-------- THE RECORDS
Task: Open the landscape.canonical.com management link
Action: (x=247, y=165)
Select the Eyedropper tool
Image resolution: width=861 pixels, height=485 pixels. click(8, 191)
----------------
-------- THE RECORDS
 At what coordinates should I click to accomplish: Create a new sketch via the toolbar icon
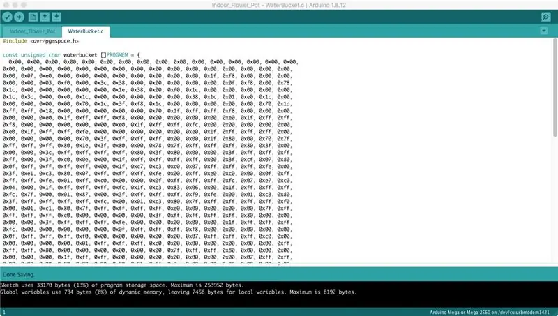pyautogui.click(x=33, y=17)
----------------
# GOAL
Put the lines from the line with "At what coordinates" to the line with "pyautogui.click(x=33, y=17)" into a numbered list, skipping blank lines and leaving out the pictures.

# THE ANSWER
1.  At what coordinates should I click to accomplish: Create a new sketch via the toolbar icon
2. pyautogui.click(x=33, y=17)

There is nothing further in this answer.